Casi al mismo tiempo conocí al primer hombre que entraría en órbita; una de las cosas que poseo y que más aprecio es la autobiografía de Gagarin, con esta dedicatoria: «En recuerdo de nuestro encuentro en Ceilán, 11 de diciembre del 61.» Años más tarde, en Star City, estuve en el despacho de Gagarin, tal como lo había dejado antes de aquel vuelo fatal de adiestramiento, con el reloj de la pared parado en el momento de su muerte.
Cuando nos conocimos, Bill MacQuitty acababa de producir la película definitiva sobre la catástrofe del Titanic: A Night to Remember; el tema le interesaba sobre todo porque de muchacho había presenciado en Belfast la botadura del barco. Más tarde hizo un decidido pero vano esfuerzo por llevar a la pantalla Naufragio en el mar selenita. Al no poder filmar operaciones submarinas en la Luna, volvió a la Tierra con Above Us the Waves, historia del ataque de la Armada británica contra el acorazado Turpitz. También empleó Ceilán, —donde había trabajado en un banco en los años treinta—, como escenario de The Beachcomber, un cuento de Somerset Maugham de la época colonial, protagonizado por Robert Newton. («La última película —me dijo Bill—, en la que Bob estuvo sereno casi todo el tiempo.»)
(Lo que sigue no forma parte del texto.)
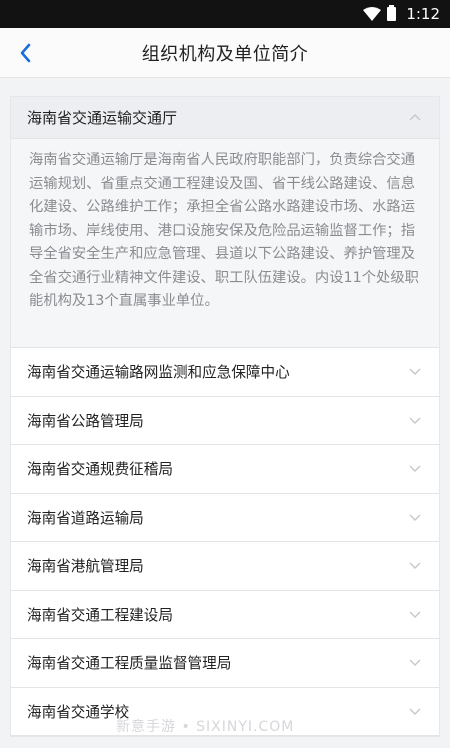 This screenshot has height=748, width=450. Describe the element at coordinates (130, 664) in the screenshot. I see `list-item-name: 海南省交通工程质量监督管理局` at that location.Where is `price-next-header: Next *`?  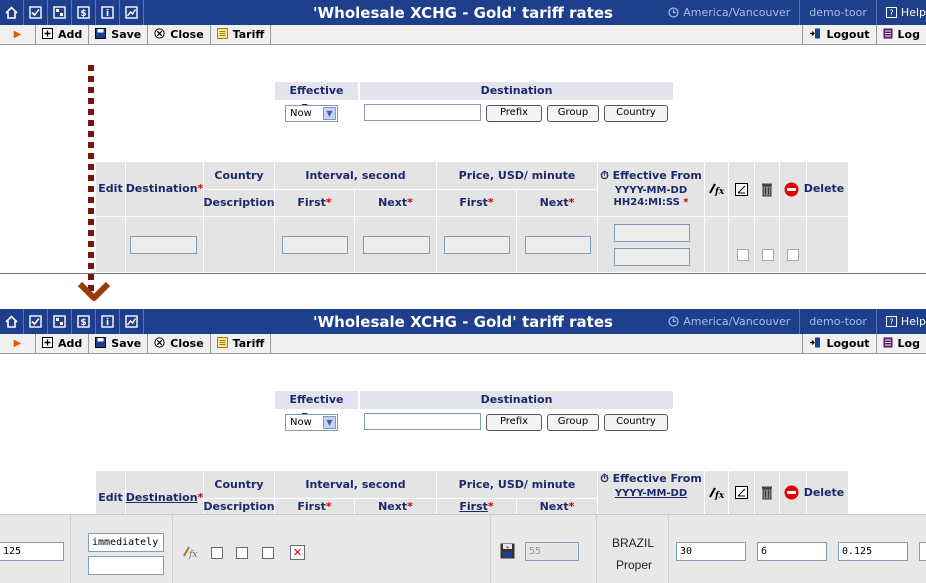
price-next-header: Next * is located at coordinates (557, 508).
Todas estas cuestiones pueden parecer un poco irrelevantes, pero no lo son. Porque el hombre que había observado la botadura del Titanic en 1910, y podía haberme pescado antes que Stanley Kubrick, acababa de entrar en mi despacho con el primer volumen de su autobiografía. Y estoy quebrantando una de mis normas más severas al escribir una introducción…
Pero aún no he terminado. Una semana después de que Bill MacQuitty abandone Colombo, vendrá el hombre que filmará por fin (toquen madera) Naufragio en el mar selenita, para discutir operaciones de salvamento en la Luna.
Y para hacer las cosas aún más complicadas, estoy trabajando en una novela sobre el centenario del Titanic; se acerca rápidamente el año 2012. Hablé de él una vez en Regreso a Titán, pero ahora Robert Ballard y su equipo lo han redescubierto, es hora de volver a los Grand Banks.